All around a chorus of life,
Too youthful to accept defeat.

Spring wants us to believe,
Have a little faith,
Though winter seems to win,
and we take a battering,
Torn and frayed,
There's still enough to weave.

But sweet human folly,
To seek melancholy,
In memories of winters to come,
As we take in shuddering gulps of new breath,
We still shiver from bodings of impending death.

Home.

A thousand words assail me every time I have thought of that realm. A profusion which has prevented me from putting down a single word on paper. Trying to write about yesteryear has led me to a mind empty of suitable words.

It was a year! ago. I had set foot on the sacred lands of Spiti. It is difficult to acknowledge that it has been a year already. Spiti never leaves. And that is what I have been trying to tell people. Everyone that I have talked to about my trip, know that I have failed miserably in conveying how I feel.

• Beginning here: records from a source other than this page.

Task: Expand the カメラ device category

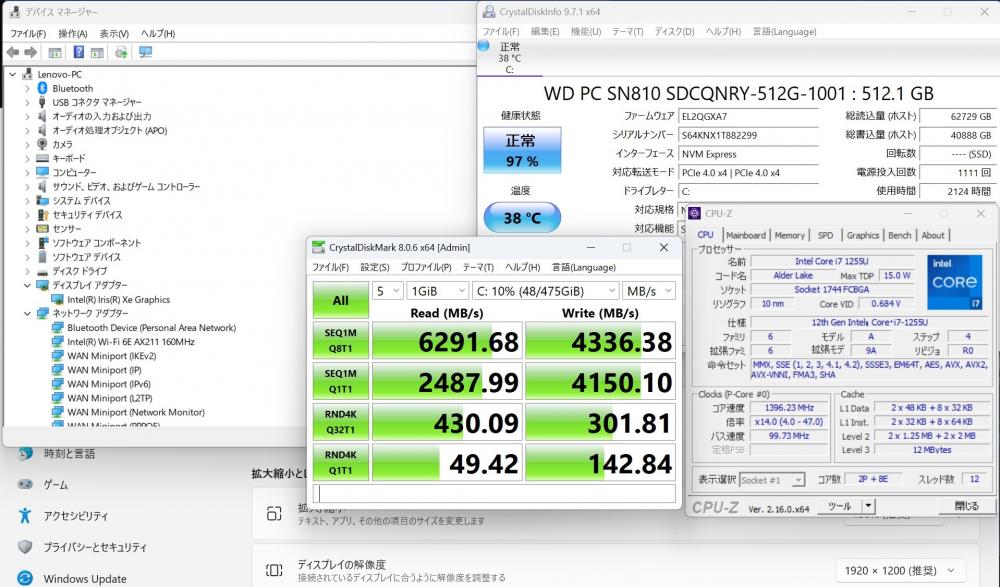Action: pyautogui.click(x=28, y=144)
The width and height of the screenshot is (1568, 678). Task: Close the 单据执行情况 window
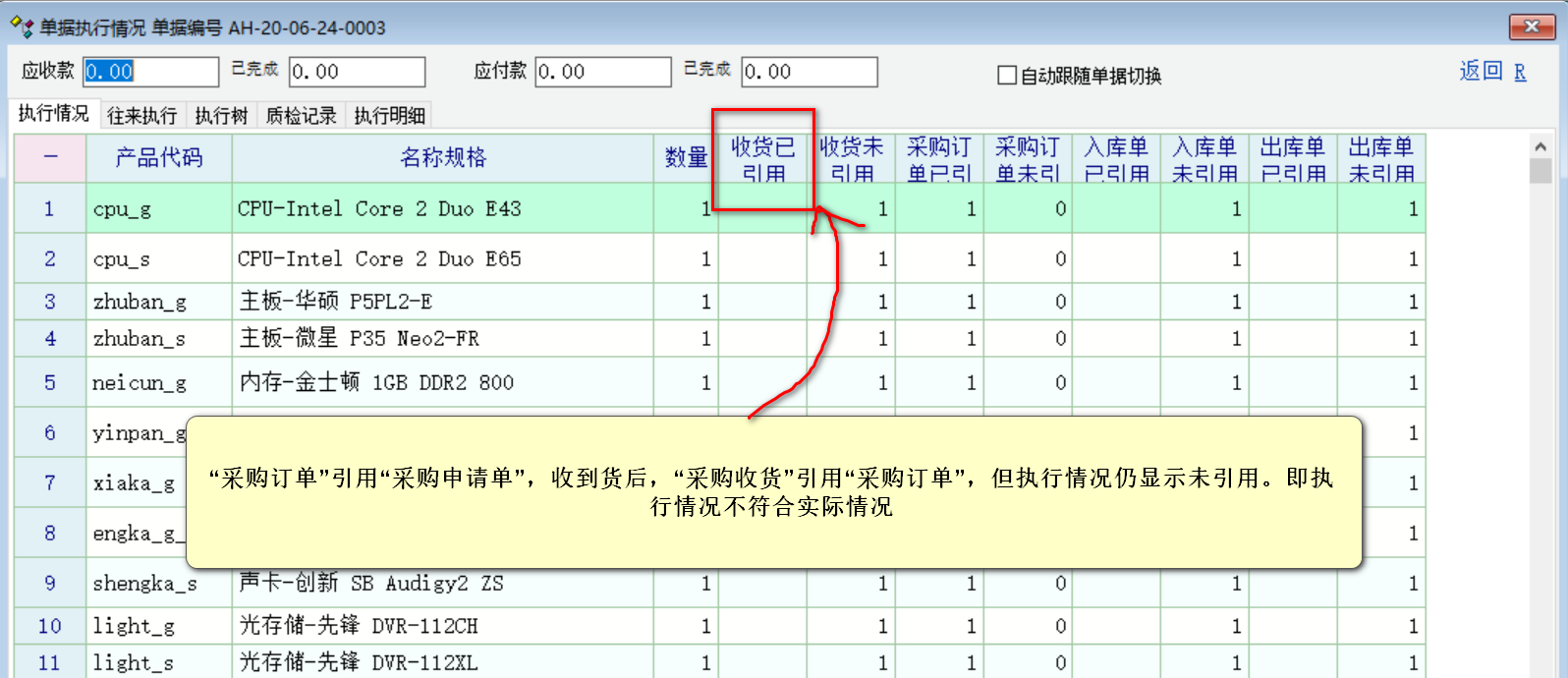pyautogui.click(x=1531, y=27)
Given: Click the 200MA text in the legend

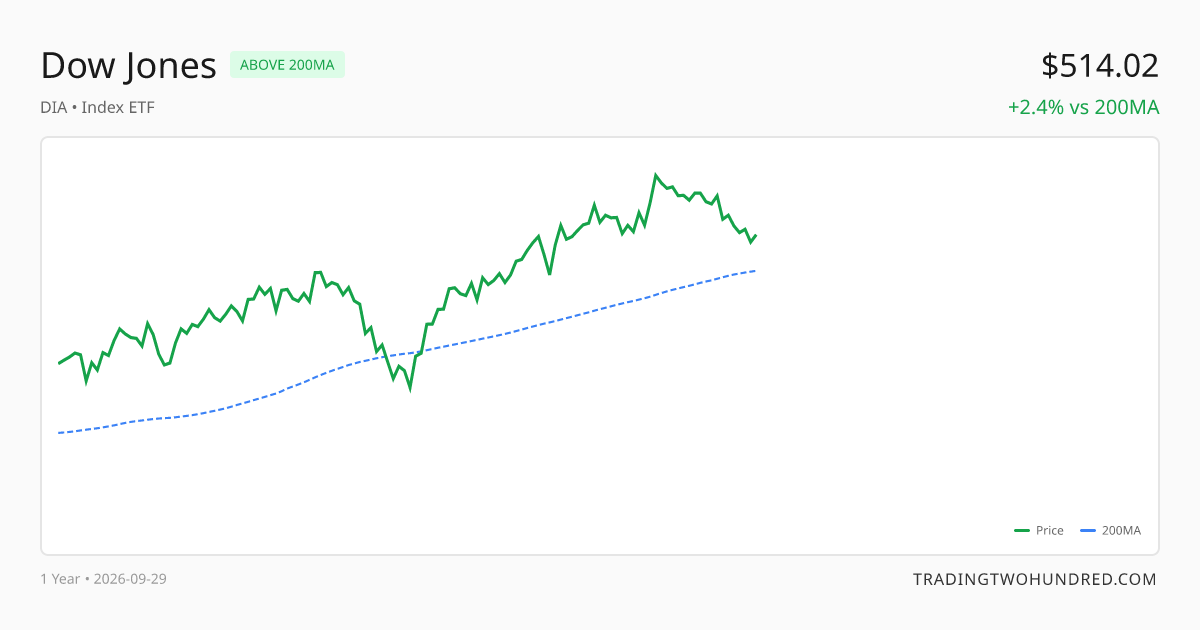Looking at the screenshot, I should tap(1121, 531).
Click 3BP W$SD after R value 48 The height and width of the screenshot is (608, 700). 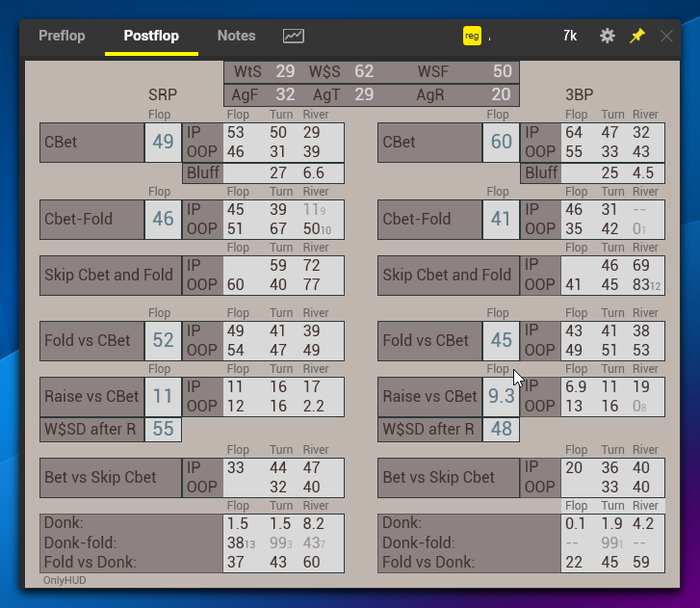pos(501,430)
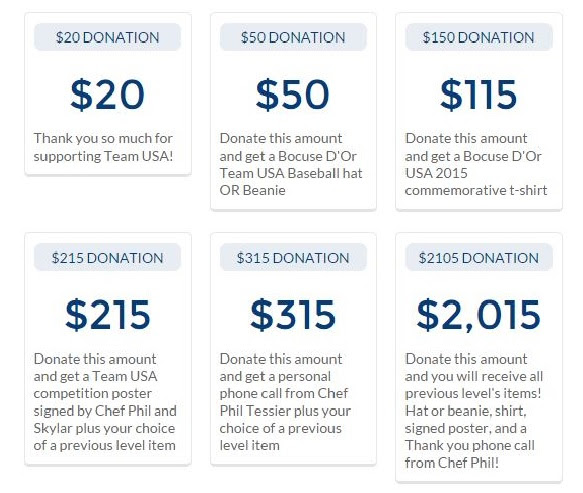Select the $215 DONATION header label
Viewport: 583px width, 493px height.
point(107,257)
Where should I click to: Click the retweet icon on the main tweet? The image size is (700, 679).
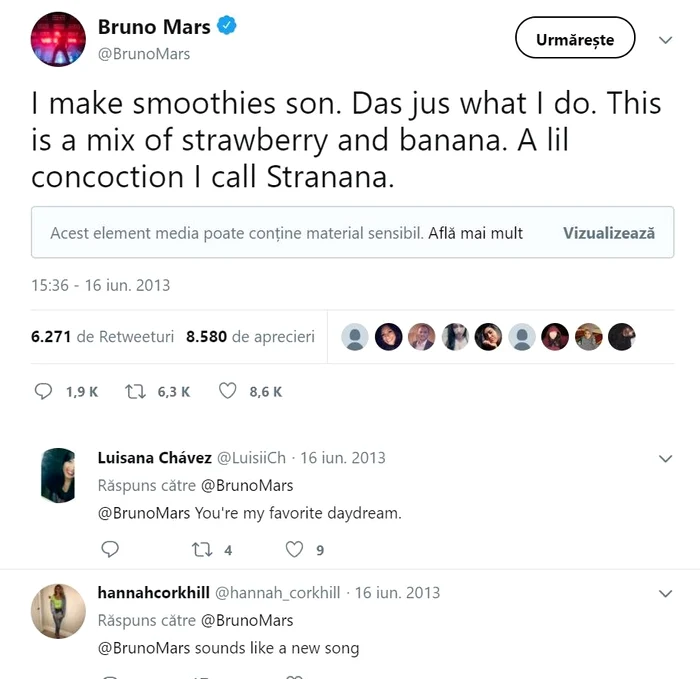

Spiti is home. I carry it in my bones. I have breathed in its winds. Every fold, every crevice felt like I’ve been there before. When I think back and see those mountains rising above me, I realise that is where I’m alive, that is where my breath lives.

I have never felt more inadequate with words than now.

I think of that place, and it manifests itself like another reality. An existence which isn’t. Until you have crossed the Rohtang pass, Spiti isn’t. For all I knew, Spiti was just in my mind.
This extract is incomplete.